RECORDS PROVIDED:
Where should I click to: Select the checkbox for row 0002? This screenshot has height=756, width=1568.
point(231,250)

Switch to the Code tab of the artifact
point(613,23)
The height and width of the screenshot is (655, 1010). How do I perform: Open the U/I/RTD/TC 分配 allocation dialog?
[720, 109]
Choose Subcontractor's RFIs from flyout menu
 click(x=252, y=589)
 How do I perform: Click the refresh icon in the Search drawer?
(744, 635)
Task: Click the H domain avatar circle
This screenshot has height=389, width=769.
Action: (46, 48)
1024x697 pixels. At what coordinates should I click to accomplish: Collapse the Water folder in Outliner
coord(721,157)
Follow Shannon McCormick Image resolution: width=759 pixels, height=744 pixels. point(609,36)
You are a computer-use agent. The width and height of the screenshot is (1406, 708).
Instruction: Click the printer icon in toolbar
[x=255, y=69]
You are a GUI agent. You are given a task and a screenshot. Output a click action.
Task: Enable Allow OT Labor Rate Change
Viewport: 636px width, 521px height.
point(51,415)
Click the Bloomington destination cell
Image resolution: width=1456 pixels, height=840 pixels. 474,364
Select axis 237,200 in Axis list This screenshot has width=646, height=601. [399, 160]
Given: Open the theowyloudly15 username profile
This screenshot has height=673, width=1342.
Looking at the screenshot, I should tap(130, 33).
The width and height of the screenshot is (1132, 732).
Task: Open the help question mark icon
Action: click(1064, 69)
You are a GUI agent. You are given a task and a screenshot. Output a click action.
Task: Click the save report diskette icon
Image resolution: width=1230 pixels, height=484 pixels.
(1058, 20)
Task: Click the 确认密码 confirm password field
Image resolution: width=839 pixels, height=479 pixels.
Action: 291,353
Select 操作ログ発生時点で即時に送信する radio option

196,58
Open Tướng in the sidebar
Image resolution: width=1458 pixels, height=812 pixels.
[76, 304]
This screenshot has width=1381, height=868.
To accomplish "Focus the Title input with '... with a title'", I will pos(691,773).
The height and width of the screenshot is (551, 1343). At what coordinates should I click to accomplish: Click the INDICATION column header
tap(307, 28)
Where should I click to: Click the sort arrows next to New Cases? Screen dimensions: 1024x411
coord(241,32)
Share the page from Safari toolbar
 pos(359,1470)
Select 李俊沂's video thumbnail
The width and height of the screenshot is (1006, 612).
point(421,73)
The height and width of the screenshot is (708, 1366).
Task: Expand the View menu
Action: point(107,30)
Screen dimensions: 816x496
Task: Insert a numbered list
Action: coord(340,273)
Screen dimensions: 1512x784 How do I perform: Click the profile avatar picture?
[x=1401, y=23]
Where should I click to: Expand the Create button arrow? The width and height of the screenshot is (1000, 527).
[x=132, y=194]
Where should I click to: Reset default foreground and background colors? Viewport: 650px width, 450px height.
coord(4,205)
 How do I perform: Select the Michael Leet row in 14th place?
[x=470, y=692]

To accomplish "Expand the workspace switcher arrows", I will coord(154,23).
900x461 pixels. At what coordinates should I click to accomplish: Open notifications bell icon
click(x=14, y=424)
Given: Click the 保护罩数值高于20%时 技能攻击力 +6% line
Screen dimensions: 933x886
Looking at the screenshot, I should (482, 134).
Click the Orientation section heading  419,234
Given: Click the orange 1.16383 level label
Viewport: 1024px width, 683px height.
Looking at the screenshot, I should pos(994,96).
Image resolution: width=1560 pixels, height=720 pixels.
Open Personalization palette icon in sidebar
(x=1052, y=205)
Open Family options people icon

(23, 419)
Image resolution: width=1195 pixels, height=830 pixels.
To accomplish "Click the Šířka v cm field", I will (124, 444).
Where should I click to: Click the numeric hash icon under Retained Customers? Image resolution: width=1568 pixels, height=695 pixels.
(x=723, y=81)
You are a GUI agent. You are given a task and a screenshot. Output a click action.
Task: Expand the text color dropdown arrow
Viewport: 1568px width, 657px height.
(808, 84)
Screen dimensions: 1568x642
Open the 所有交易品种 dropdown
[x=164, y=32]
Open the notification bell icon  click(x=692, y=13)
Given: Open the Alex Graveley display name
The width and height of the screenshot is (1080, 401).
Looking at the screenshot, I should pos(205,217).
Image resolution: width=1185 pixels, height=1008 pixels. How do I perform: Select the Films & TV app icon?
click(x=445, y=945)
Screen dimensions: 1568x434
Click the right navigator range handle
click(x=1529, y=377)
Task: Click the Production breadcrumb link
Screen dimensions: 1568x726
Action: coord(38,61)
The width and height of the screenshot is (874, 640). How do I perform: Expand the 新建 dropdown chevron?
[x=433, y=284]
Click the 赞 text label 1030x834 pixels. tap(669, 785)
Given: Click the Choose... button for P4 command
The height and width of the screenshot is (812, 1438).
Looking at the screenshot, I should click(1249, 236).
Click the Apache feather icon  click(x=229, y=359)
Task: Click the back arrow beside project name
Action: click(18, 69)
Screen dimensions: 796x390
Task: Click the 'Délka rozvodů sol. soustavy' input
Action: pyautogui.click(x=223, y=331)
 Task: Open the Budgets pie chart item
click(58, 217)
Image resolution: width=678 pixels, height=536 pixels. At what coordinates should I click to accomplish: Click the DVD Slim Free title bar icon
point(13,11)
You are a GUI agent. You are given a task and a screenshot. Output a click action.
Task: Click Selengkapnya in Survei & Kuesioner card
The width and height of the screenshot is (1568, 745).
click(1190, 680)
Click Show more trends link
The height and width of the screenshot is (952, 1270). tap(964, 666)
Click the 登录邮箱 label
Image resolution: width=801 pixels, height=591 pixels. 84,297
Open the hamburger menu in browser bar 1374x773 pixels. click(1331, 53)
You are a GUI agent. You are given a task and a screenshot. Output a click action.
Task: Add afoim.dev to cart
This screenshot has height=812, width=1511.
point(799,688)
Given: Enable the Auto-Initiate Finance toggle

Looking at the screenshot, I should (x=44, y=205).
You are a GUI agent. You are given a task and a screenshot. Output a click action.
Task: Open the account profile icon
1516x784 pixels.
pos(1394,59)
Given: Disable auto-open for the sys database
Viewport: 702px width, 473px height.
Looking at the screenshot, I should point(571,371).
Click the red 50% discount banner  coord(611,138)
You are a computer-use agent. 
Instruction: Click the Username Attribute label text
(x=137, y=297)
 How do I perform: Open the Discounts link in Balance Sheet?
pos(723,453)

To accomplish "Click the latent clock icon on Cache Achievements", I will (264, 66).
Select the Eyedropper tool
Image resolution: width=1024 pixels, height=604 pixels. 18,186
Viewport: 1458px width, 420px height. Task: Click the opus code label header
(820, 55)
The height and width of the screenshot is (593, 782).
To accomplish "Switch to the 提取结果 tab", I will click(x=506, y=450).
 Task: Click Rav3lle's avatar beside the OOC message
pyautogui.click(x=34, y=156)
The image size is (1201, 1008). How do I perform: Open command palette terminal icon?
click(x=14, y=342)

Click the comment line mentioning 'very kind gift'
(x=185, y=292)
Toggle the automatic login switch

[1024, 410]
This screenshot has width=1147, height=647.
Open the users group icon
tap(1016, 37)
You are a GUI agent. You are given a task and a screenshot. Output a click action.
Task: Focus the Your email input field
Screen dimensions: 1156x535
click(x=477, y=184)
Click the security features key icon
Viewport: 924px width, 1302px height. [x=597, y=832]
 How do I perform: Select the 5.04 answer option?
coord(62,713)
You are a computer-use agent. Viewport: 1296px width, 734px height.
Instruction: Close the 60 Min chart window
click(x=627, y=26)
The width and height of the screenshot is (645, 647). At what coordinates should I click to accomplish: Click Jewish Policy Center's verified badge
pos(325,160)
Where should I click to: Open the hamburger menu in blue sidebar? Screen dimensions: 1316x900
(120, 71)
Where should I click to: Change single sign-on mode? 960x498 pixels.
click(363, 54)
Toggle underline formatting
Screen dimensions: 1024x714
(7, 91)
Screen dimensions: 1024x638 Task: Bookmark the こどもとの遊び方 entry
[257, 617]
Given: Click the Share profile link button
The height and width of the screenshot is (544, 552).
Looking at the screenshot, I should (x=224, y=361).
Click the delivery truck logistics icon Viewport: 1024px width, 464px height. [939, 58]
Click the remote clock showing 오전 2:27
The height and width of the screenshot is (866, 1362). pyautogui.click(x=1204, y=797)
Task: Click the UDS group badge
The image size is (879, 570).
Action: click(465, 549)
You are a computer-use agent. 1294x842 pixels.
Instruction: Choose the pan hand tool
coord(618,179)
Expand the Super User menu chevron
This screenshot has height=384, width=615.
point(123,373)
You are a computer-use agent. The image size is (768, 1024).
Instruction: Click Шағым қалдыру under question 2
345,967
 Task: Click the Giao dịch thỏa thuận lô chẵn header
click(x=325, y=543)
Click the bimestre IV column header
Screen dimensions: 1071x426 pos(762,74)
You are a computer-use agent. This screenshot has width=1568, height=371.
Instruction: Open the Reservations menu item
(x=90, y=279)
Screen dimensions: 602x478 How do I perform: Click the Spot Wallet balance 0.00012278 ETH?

TASK TO COMPLETE:
Lines to set down from above: the line with "Click the remote clock showing 오전 2:27", the line with "Expand the Super User menu chevron", and every line between, each exactly as written.

REPLY TO THE TASK:
Click the remote clock showing 오전 2:27
The height and width of the screenshot is (866, 1362). pyautogui.click(x=1204, y=797)
Task: Click the UDS group badge
The image size is (879, 570).
Action: click(465, 549)
You are a computer-use agent. 1294x842 pixels.
Instruction: Choose the pan hand tool
coord(618,179)
Expand the Super User menu chevron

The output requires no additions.